Teralytics gave my 5-man team the challenge of figuring out what types of users (in terms of age,
interest, etc) go to each of 1000s of different websites. we were given
nothing
more than a large dataset containing anonymized users and their browsing
patterns. My team developed and implemented a multi-step process,
performing many tasks such as pre-categorizing a subset of the websites by
genre, web-scraping a bunch of the websites for more features, and
developing machine learning models to help with further categorization. I
worked on a lot of these parts and did most of the data wrangling, but the part I'm proudest of (which I did
single-handedly) was developing a fairly robust multi-threaded web scraper
that scraped thousands of websites within a half hour.
My Contribution
I did most of the data-wrangling, engineered the features and training
data for the website
category classifier, and single-handedly wrote a
multi-threaded web scraper in order to scrape 8,000 websites quickly
(within 30 mins). I also wrote a large portion of the final report, and
converted the report into a LaTeX document.
Main Features
Technology I Used
Web-Scraping Challenge
The initial dataset we were provided with had 2 problems: 1) it was
really, really big and 2) it didn't have enough features (only anonymous
user IDs and sites these users visited).
In order to address these problems, we decided to focus on a subset of key websites
that we could scrape for further information (headers, titles and more
information that would clue us in on the website's category). I built the
web scraper from scratch (although afterwards, I found a library that does
multithreaded webscraping quite well). I come from a strong JavaScript background, and
I'm used to dealing with Promises. But in Python, Promises don't seem as
prevalent so I pushed myself to take the opportunity to learn
multithreading instead. It paid off well, and the 8000+ subset of domains
only took half an hour to scrape and process.

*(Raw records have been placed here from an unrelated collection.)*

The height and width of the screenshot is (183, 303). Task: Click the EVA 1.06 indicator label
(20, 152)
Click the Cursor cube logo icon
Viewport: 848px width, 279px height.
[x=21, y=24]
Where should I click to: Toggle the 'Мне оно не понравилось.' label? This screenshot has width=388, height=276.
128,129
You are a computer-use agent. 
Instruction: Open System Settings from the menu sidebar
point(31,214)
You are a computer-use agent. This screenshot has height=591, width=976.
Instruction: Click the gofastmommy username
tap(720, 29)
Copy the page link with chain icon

Feature Engineering for Website Categorization
We'd managed to obtain a database which categorized a good chunk of the
websites we had. However, there was still a significant amount of websites
which were not in the database, so we needed to build a classifier. We
decided to look at the word frequency count in text such a headers and titles
in each of the uncategorized websites, and, by using the word frequency count
for precategorized websites as a training set, build a classifier
(eventually, we made a decision tree) to take
these counts as features and then output the corresponding categories.
As I was building the training set, my web-scraper came in useful again (I'd made
it very configurable) as we had to scrape 25,000 additional websites. One of
the main challenges I faced was getting the scraped data to process quickly.
A learnt a number of performance optimizations when working with pandas to
achieve this speed. In particular, one of the optimizations that will stick
with me the most is that generating a large dictionary as a temporary data
storage structure for a large number of processed data entries
and then converting that dictionary into a DataFrame is
far quicker than adding a row to a DataFrame for each
processed data entry. This optimization took the processing time down from
minutes to mere seconds.
Interesting Results
Overall, we had over 280,000 unique domains that we needed to gain user
insights for, which is far too many websites to feasibly and scalably scrape. It was pretty interesting that we were able to get good
results for those websites by only web-scraping 8,000+ websites. This was
the B group in ABC analysis. We were able to determine the user base
demographics for these websites, and then, by associating these
demographics with the subset of anonymized users that used these B group
websites, we were able to propagate the results to the remaining users (and
therefore the remaining 270,000+ websites.
There are other interesting results regarding the specific dataset we used,
but those are confidential and I'm quite fairly bound by an NDA not to share them.